The Court rejected the respondent’s argument that Bettzeit could only have ‘made’ the impugned representations in its own right if its name were added to the representation (citing Ackers v Austcorp International Ltd[2], where a holding company communicated to the public that it adopted or endorsed its subsidiary’s representations for itself) or if Emma Sleep AU was acting as its legal agent. Instead, the Court relied on ACCC v Hillside (Australia New Media) Pty Ltd t/as Bet365[3] (ACCC v Hillside) (where a related UK entity was liable due to its close involvement in the preparation of representations and their publication by designing and maintaining the Australian website) to make a finding of principal liability.

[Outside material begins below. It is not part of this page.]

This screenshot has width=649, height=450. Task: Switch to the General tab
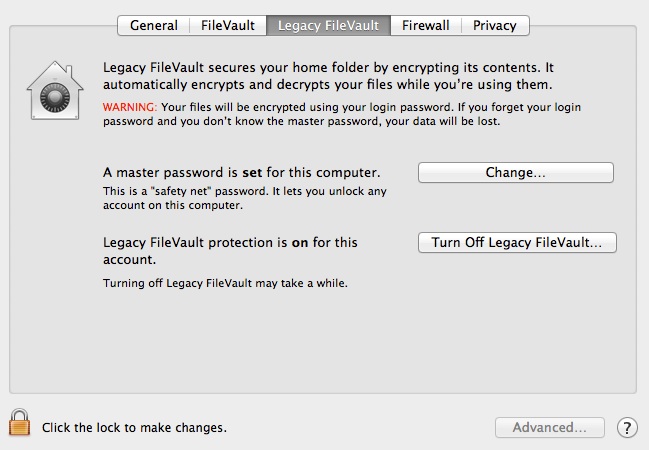pyautogui.click(x=154, y=25)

Bettzeit’s liability under 139B(2)(b)(i)
Notwithstanding the above, the Court found that Bettzeit was also derivatively liable for the conduct of Emma Sleep AU under the CCA s 139(2)(b)(i).

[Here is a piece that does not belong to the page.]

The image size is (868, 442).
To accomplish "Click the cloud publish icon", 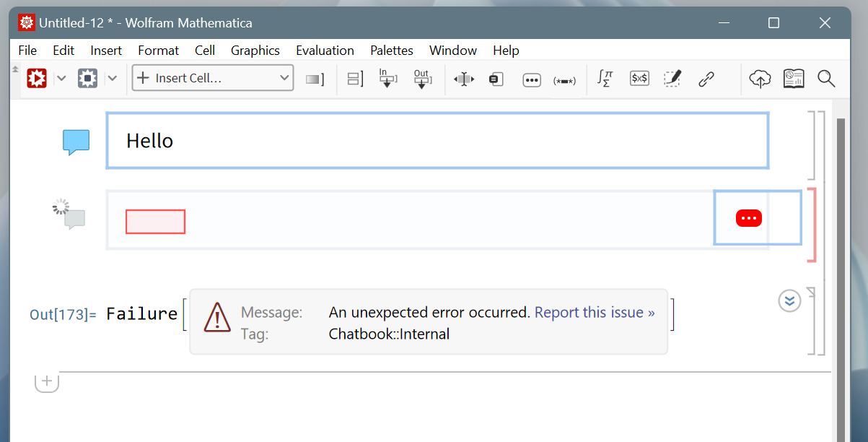I will 760,78.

The Court inferred from the agreed facts that the impugned representations were made by Country Team Australia (who were employed by Emma Sleep AU) ‘at the direction of’ the Country Manager of Country Team Australia (who was employed by Bettzeit). Therefore, the Court needed to determine whether the representations were made ‘on behalf of’ Bettzeit.

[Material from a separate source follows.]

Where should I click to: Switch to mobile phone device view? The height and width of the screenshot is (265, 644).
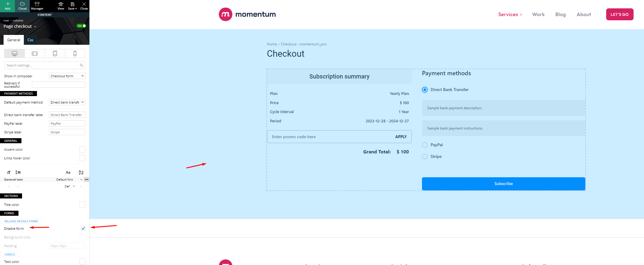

The respondents argued that the various Bettzeit employees (including the Country Manager and Head of Australia) were provided to Emma Sleep AU pursuant to a labour hire arrangement through which they were acting only on behalf of Emma Sleep AU and not Bettzeit. The Court disagreed with this argument on the basis that the Country Manager or Head of Australia was also the Managing Director of Bettzeit, stating ‘it would be surprising if conduct of the Managing Director of a company was not undertaken on behalf of that company, even if it was also on behalf of a related company’ (at [110]).
The Court drew parallels to the decisions in ACCC v Hillside and ACCC v Productivity Partners Pty Ltd (No 3)[4] (Captain Cook College (No 3)) (where the CEO of the respondent’s parent company and at relevant times, acting CEO of the respondent itself, was found to have been knowingly concerned in the respondent’s contraventions) to illustrate that a person’s conduct can be engaged in on behalf of multiple companies. In this case, the conduct being engaged in on behalf of Bettzeit in addition to Emma Sleep AU was especially clear in the context of a group of companies that have a common or overlapping purpose (in this case, to sell Emma Sleep products). It was notable that Country Team Australia was described as belonging to Emma Sleep Group, and that the business operations in Australia are conducted ‘via’ Emma Sleep AU.
The Court ultimately found that the actions of employees and directors of a company are usually expected to be engaged in on behalf of that company (even if the conduct is also on behalf of another company). Therefore, the Court found the impugned representations were made ‘on behalf of’ Bettzeit.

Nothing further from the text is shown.